Heute, 04:02 · Lesedauer 3 min

Die Umsetzung der EU-Richtlinie (NIS-2) zur Stärkung der IT-Sicherheit droht zu scheitern. So lautet jedenfalls das Fazit einer Analyse der Datenschutz-NGO epicenter.works. Österreich hätte die Richtlinie eigentlich bis zum 17. Oktober 2024 in nationales Recht gießen müssen, nun drohen Strafzahlungen. Ein Entwurf, der kommende Woche im Nationalrat beschlossen werden soll, ist für die Datenschützer lediglich ein "parlamentarisches Feigenblatt."

Dieser unterscheide sich nämlich kaum von jenem aus 2024, gegen den sich SPÖ, NEOS und FPÖ klar positionierten. Für epicenter.works ist der Grund für das Umdenken der Roten und Pinken klar: "Zwölf Monate und einen Platz in der Regierung später, ist von dieser lauten Kritik, bei nahezu dem gleichen Gesetz, leider wenig übrig." SPÖ-Sicherheitssprecher Reinhold Einwallner nannte das damalige Gesetz "hingepfuscht", NEOS-Generalsekretär Douglas Hoyos bemängelte, dass die schwarz-grüne Regierung keinen breiten Dialog mit Wirtschaft und Zivilgesellschaft gesucht habe.

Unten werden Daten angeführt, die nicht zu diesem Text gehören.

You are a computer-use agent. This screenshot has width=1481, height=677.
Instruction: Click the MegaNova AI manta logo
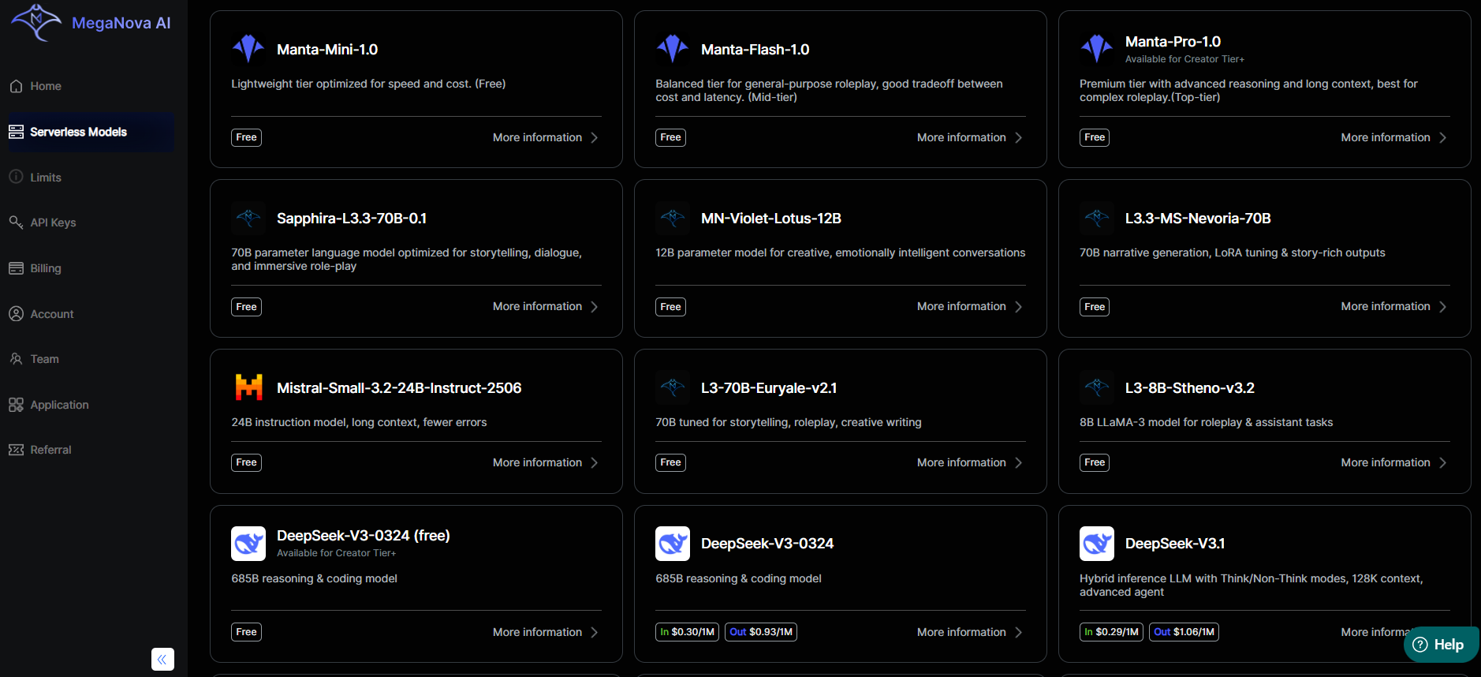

"Es ist ärgerlich, dass die Umsetzung so lange liegen geblieben ist. Nach einem Jahr Stillstand jetzt in einer Hauruckaktion einen Entwurf zu präsentieren, der die Fehler des abgelehnten Vorgängers wiederholt, wird dem Thema Cybersicherheit nicht gerecht", kritisierte Sebastian Kneidinger, Policy Advisor bei epicenter.works gegenüber der APA.

Ein Gutes habe der Entwurf, räumt die NGO ein: die neue Cybersicherheitsbehörde. Weil diese aber vollständig dem Innenministerium unterstellt sei, könne man nicht von Unabhängigkeit sprechen. Sicherheitslücken sollen künftig an eine (dem Innenministerium) weisungsgebundene Behörde gemeldet werden, obwohl eben dieses Ministerium auf genau solche offenen Schwachstellen angewiesen ist, um einen "Bundestrojaner" zum Einsatz zu bringen, kritisiert epicenter.works. Dieser Zielkonflikt sei unauflösbar und stelle besonders die Grünen vor ein Grundsatzproblem. "Denn wer den Bundestrojaner ablehnt, kann keinem Gesetz zustimmen, das offene Sicherheitslücken beim Innenministerium zentralisiert." Für die Verfassungsmehrheit sind entweder die Stimmen der Grünen oder der FPÖ notwendig.

Das Auffinden und Schließen von Sicherheitslücken solle im Rahmen eines Cybersicherheitsgesetzes "oberste Priorität" haben. Im Gesetz würden jedoch Absicherungen für Sicherheitsforscher und -forscherinnen fehlen. "Wer in Österreich Sicherheitslücken an den Staat meldet, riskiert nach wie vor Strafverfolgung und sogar Freiheitsstrafen. Das schwächt nicht nur die Cybersicherheit, sondern auch Österreich als Innovationsstandort", heißt es in der Analyse.

Gesetz Mitte Dezember im Nationalrat

"Das NIS2-Gesetz wurde ohne Begutachtung vor wenigen Wochen als Regierungsvorlage ans Parlament übergeben", kritisieren die Datenschützer. Zwischen 10. und 12. Dezember soll es im Plenum des Nationalrats beschlossen werden. Angeblich drohen Österreich im Jänner Strafzahlungen in Millionenhöhe, wenn die NIS2-Richtlinie bis dahin nicht umgesetzt wird. "Der Entwurf wiederholt die zentralen Fehler seines Vorgängers. Die Behörde ist nicht wirklich unabhängig, die relevanten Akteure aus Wirtschaft, Wissenschaft und Zivilgesellschaft werden nicht strukturell eingebunden und politische Tageslogik verdrängt erneut die fachliche Notwendigkeit", so Kneidingers Fazit.

Zusammenfassung
  • Österreich hat die EU-Richtlinie NIS-2 zur Stärkung der IT-Sicherheit nicht fristgerecht bis zum 17. Oktober 2024 umgesetzt, weshalb nun Strafzahlungen in Millionenhöhe drohen.
  • Die geplante Cybersicherheitsbehörde ist vollständig dem Innenministerium unterstellt, was laut Kritik mangelnde Unabhängigkeit bedeutet und einen Zielkonflikt bei der Meldung von Sicherheitslücken schafft.